Mass Website Hijacking Campaign Exploits JSFuck Obfuscation to Deploy Search Engine-Triggered Malware Distribution

Security experts have identified an extensive malicious operation targeting legitimate websites through the injection of concealed JavaScript code designed to compromise unsuspecting visitors.

Palo Alto Networks' Unit 42 division reports that attackers are utilizing a technique called JSFuck—an unconventional programming method that constructs JavaScript using only six basic symbols—to hide their malicious intentions. Due to the explicit nature of the original term, researchers have dubbed this approach "JSFireTruck."

"Numerous websites contain embedded hostile JavaScript utilizing JSFireTruck concealment, constructed mainly from the characters [, ], +, $, {, and }," explained security analysts Hardik Shah, Brad Duncan, and Pranay Kumar Chhaparwal. "This obfuscation masks the code's actual function, making detection and analysis difficult."

Investigation reveals the injected scripts examine the "document.referrer" value to determine the source of web traffic. When visitors arrive from major search platforms including Google, Bing, DuckDuckGo, Yahoo!, or AOL, the malicious code automatically redirects them to dangerous websites hosting malware, exploits, fraudulent advertising, or traffic monetization schemes.

Unit 42's monitoring systems detected 269,552 compromised web pages utilizing the JSFireTruck method between March 26 and April 25, 2025. The campaign reached its peak on April 12, with over 50,000 infected pages discovered within 24 hours.

"This operation's magnitude and stealth capabilities represent a serious security risk," researchers noted. "The extensive scope of these infections indicates an organized attempt to weaponize trusted websites for subsequent malicious operations."

Introducing HelloTDS Infrastructure

Simultaneously, Gen Digital researchers uncovered a sophisticated Traffic Distribution Service named HelloTDS, engineered to selectively redirect website visitors to fraudulent CAPTCHA prompts, technical support scams, fake software updates, unwanted browser extensions, and cryptocurrency fraud schemes through remotely injected JavaScript.

The TDS functions as a filtering mechanism, analyzing visitor characteristics to determine appropriate malicious content delivery. Unsuitable targets are simply redirected to harmless websites.
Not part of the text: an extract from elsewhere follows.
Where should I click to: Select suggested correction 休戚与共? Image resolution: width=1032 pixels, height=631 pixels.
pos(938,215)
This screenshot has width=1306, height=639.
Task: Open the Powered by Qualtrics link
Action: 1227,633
"Campaign entry points include compromised streaming platforms, file-sharing services, and malicious advertising networks," stated researchers Vojtěch Krejsa and Milan Špinka in their recent findings.

"Targets undergo evaluation based on geographic location, IP address, and browser characteristics; connections via VPNs or automated browsers are identified and blocked."

Certain attack sequences deploy fraudulent CAPTCHA pages employing the ClickFix methodology to manipulate users into executing harmful code, ultimately infecting systems with PEAKLIGHT malware (also known as Emmenhtal Loader), which facilitates the deployment of information-stealing tools like Lumma.

The HelloTDS network relies on .top, .shop, and .com domains to host JavaScript payloads and execute redirections through a sophisticated multi-stage fingerprinting system designed to gather network and browser intelligence.

"The HelloTDS framework supporting fake CAPTCHA operations illustrates how cybercriminals continuously evolve their techniques to circumvent conventional security measures, avoid detection, and precisely target victims," researchers concluded.

"Through advanced fingerprinting capabilities, dynamic domain management, and deceptive practices—including mimicking legitimate sites and delivering harmless content to security researchers—these campaigns achieve both concealment and widespread impact."